The 2014 Big Book’s Slightly Shorter Long List

The Big Book Award announced its long list—a customary combination of fiction and nonfiction—early last week. Since this year’s long list has fewer than 30 books (okay, so it’s 29), I decided to look them all up: I haven’t read any of them in full, which means all I can guarantee here is a clutch of vague descriptions gleaned from cryptic and, often, scarce blurbs and reviews plus yet more dubious translations of titles, many of which are also cryptic, vague, and ambiguous. I have no idea what possesses me to do this every now and again… but at least the task was made a bit easier by a couple biographies with elegantly simple titles (thank you ЖЗЛ!), and some overlap with this year’s 2014 National Bestseller and NOSE shortlists. Big Book will announce its shortlist in late May. Here’s the list, in Russian alphabetical order:

  • Svetlana Aleksievich: Время секонд хэнд (See Second-Hand Time for a detailed description and a list of translations). Nonfiction about Russia’s post-Soviet history.
  • Yuri Arabov: Столкновение с бабочкой (Clash/Collision with a Butterfly). Hmm, chapter one is titled “Ленин в Цюрихе” (“Lenin in Zurich”); in an interview Arabov referred to the novel as alternative, “what if,” history.
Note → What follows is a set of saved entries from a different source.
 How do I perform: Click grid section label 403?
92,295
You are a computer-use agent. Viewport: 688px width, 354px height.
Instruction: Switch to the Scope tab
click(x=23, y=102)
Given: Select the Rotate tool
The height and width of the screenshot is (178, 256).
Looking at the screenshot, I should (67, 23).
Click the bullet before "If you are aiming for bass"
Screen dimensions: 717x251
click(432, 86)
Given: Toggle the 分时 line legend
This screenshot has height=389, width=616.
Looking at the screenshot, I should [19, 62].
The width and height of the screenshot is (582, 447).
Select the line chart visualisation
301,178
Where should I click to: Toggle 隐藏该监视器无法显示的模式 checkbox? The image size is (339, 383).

  • Vladimir Berezin: Виктор Шкловский (Viktor Shklovsky). Biography of Viktor Shklovsky from the Lives of Remarkable People series.
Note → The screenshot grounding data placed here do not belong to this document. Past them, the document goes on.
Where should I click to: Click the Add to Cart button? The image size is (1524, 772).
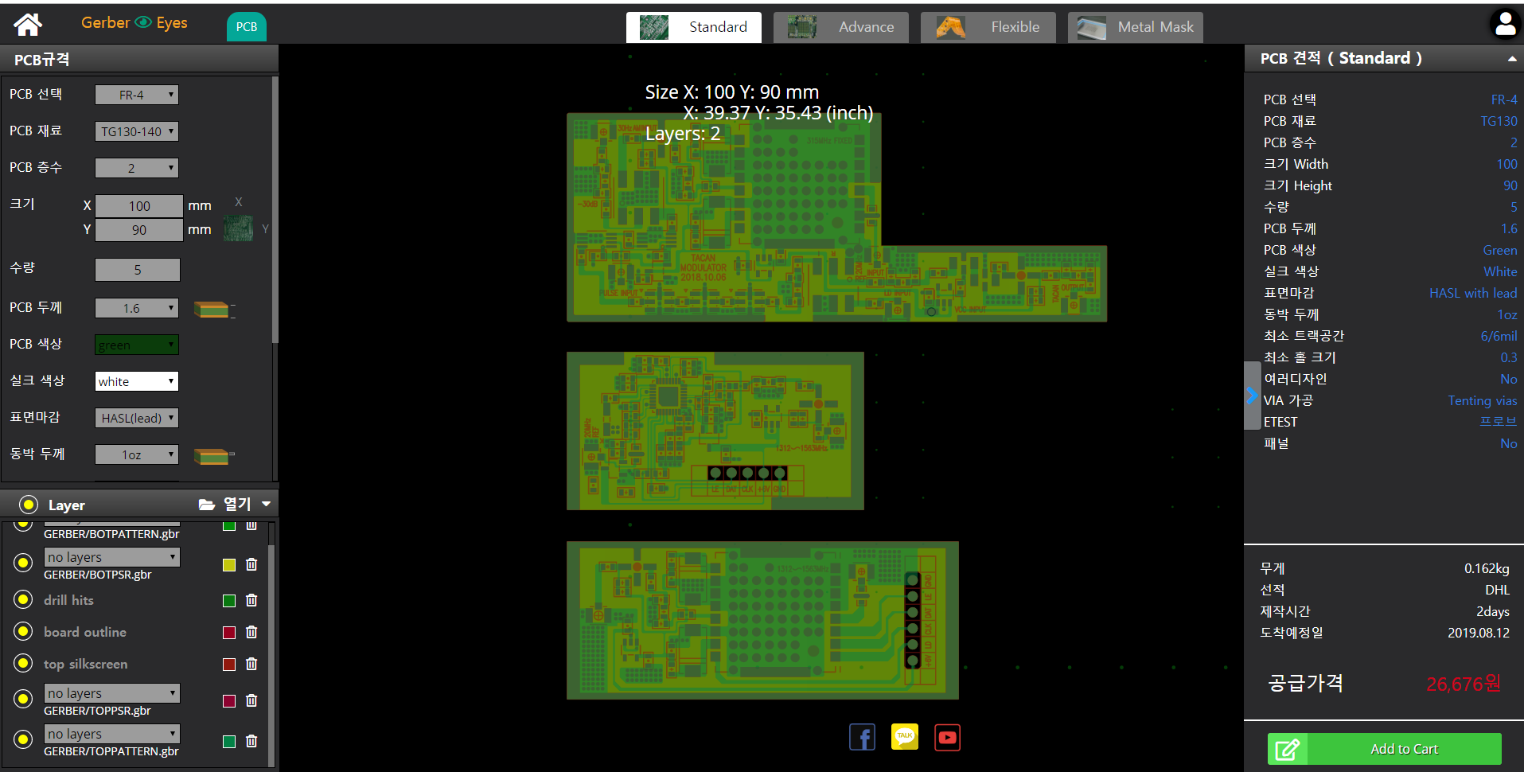[x=1384, y=749]
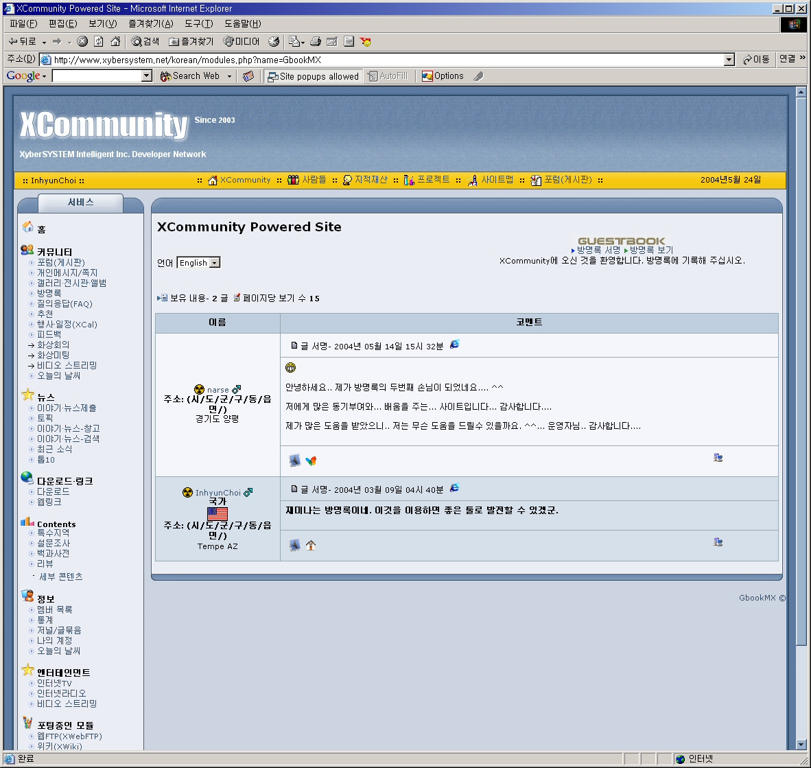Open homepage icon under InhyunChoi's entry
The image size is (811, 768).
coord(311,545)
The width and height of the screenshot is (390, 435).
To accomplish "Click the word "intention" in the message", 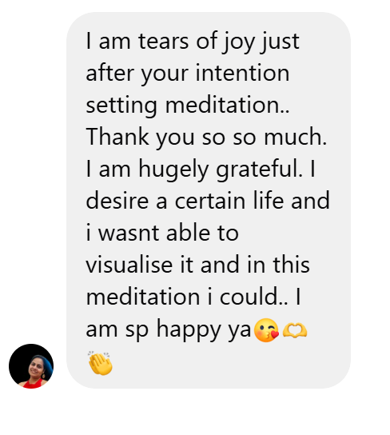I will [242, 73].
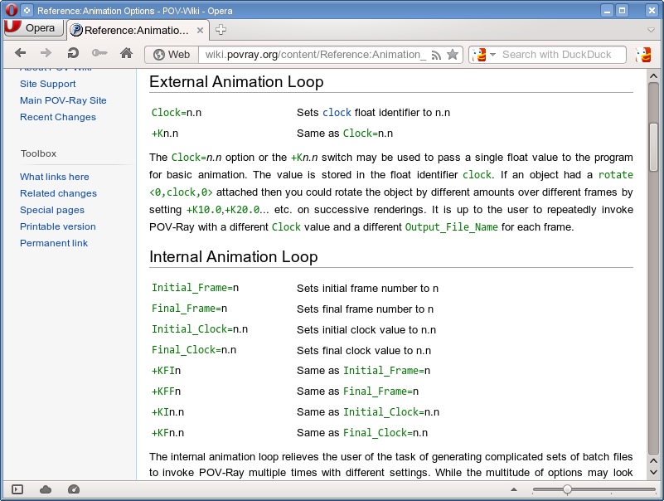Bookmark page with star icon

(452, 55)
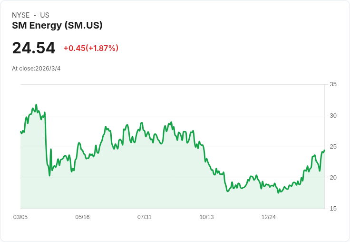Click the rightmost end of the price line

point(324,151)
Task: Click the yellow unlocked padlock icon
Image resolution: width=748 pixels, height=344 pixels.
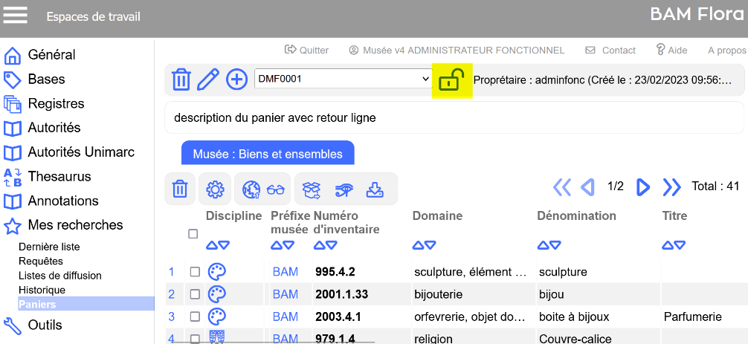Action: point(452,79)
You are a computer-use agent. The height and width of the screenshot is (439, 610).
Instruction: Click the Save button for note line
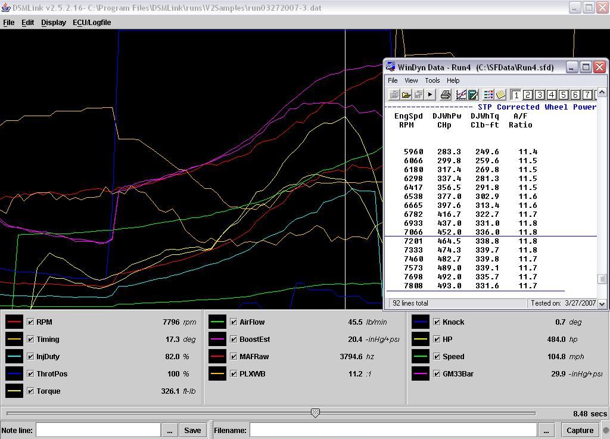[192, 430]
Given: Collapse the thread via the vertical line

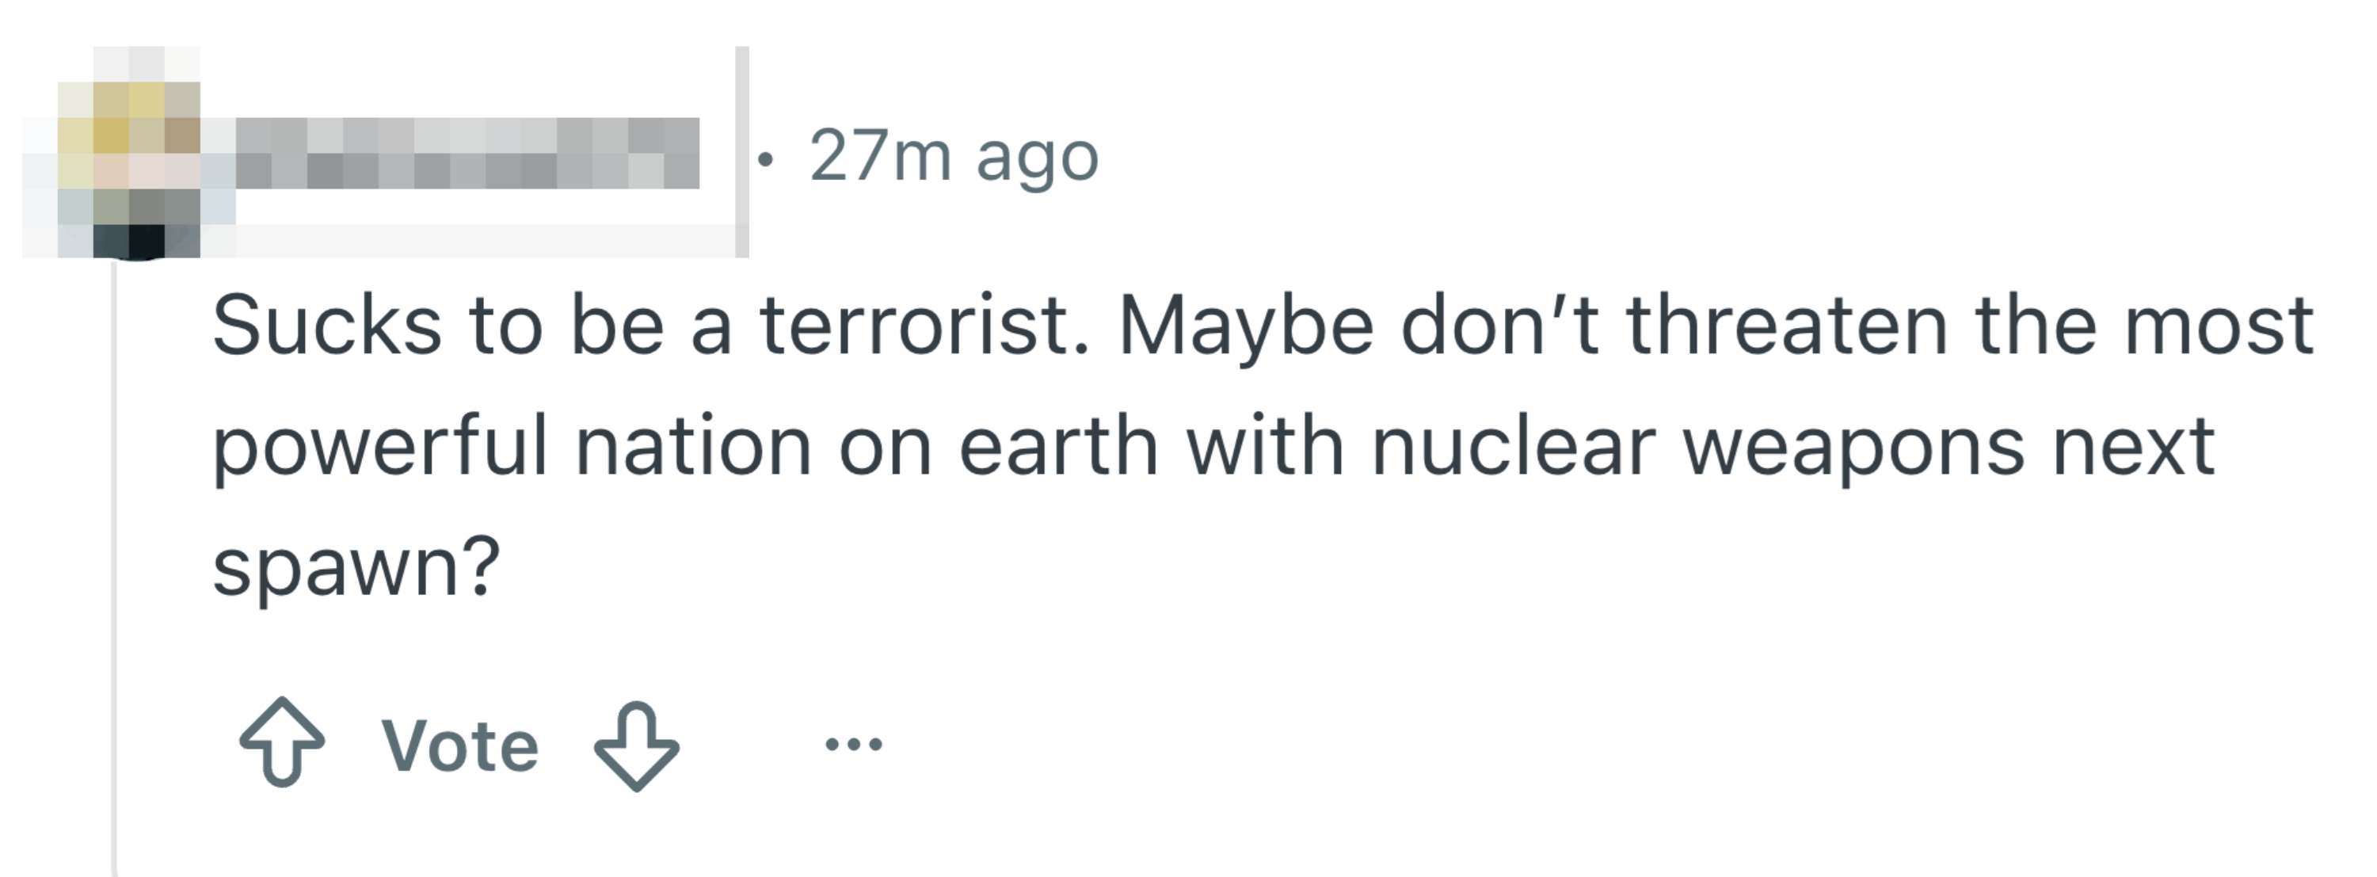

  • Yuri Buida: Яд и мед (Poison and Honey). One of only two books on the list that I’ve read, if only in part. I’ve been kind itching lately to read the short stories in the collection after enjoying the title novella. (previous post)
  • Ksenia Buksha: Завод “Свобода” (The “Freedom” Factory). About a factory called Freedom that was founded in 1920 then fails in a later era; based on real events. Shortlisted for this year’s National Bestseller.
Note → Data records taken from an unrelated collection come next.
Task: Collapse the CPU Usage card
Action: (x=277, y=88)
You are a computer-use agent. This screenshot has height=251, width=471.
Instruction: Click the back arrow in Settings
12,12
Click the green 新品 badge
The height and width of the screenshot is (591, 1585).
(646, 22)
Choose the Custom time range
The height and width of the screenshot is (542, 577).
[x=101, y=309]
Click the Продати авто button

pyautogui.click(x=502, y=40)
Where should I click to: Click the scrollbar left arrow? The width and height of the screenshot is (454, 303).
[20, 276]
  • Aleksandr Grigorenko: Ильгет. Три имени судьбы (excerpts) (Ilget. Three Names for Fate). Shortlisted for this year’s NOSE Award. Novel set in the early thirteenth century in the taiga.
  • Natalya Gromova: Ключ. Последняя Москва (The Key. The Last/Final Moscow). This one’s called an archival novel, and it apparently focuses largely on the 1930s and a Moscow that no longer exists. Gromova works at the Tsvetaeva house museum in Moscow. There’s more here.
  • Yana Dubinyanskaya: Пансионат (The Guesthouse). Varied guests with varied problems all staying at a guesthouse (most likely of an institutional sort) after a global catastrophe. Sounds cryptic.
  • Andrei Ivanov: Харбинские мотыльки (Опа! Only the beginning is available online) (The Moths of Harbin). A novel about Russians in Estonia during 1920-1940. This sounds like a difficult but interesting novel. Winner of this year’s NOSE Award.
  • Nikolai Klimontovich: Парадокс о европейце (Paradox of/about a/the European). An Italian-born doctor living in the US meets a Soviet investigator, apparently at Lubyanka.
  • Elena Kostioukovitch: Цвингер (Zwinger). A very long (220,000 words!) novel that involves searches for art stolen by Germany during World War 2. Kostioukovitch, founder and creative director of the Elkost Literary Agency, draws on extensive research and her own family’s history in Zwinger.
  • Aleksei Makushinskii: Пароход в Аргентину (Steamship to Argentina). A novel about émigré life and Proustian searches.
  • Vladimir Martynov: Автоархеология на рубеже тысячелетий (Self-Archeology at the Turn of Millennia). Looking at historical changes as a part of the self rather than as something outside the person. Last book in a trilogy.
  • Yuri Miloslavskii: Приглашенная. Материалы к биографии Александры Федоровны Чумаковой (excerpt) (Invited. Materials Regarding the Biography of Alexandra Fedorovna Chumakova). About the Big Stuff: love, time, identity, rebirth, and death. Indescribable-sounding.
  • Aleksandr Podrabinek: Диссиденты (part 1) (part 2) (Dissidents). Memoir by a journalist and human rights activist.
  • Zakhar Prilepin: Обитель (The Cloister). A novel about the Solovetsky Islands in the 1920s.
  • Viktor Remizov: Воля вольная (Willful Will/Free Freedom… oh, how I want to preserve those common roots even if the title doesn’t work!). A policeman celebrates his promotion in the wild with a friend and then there’s a conflict with a local… and much more.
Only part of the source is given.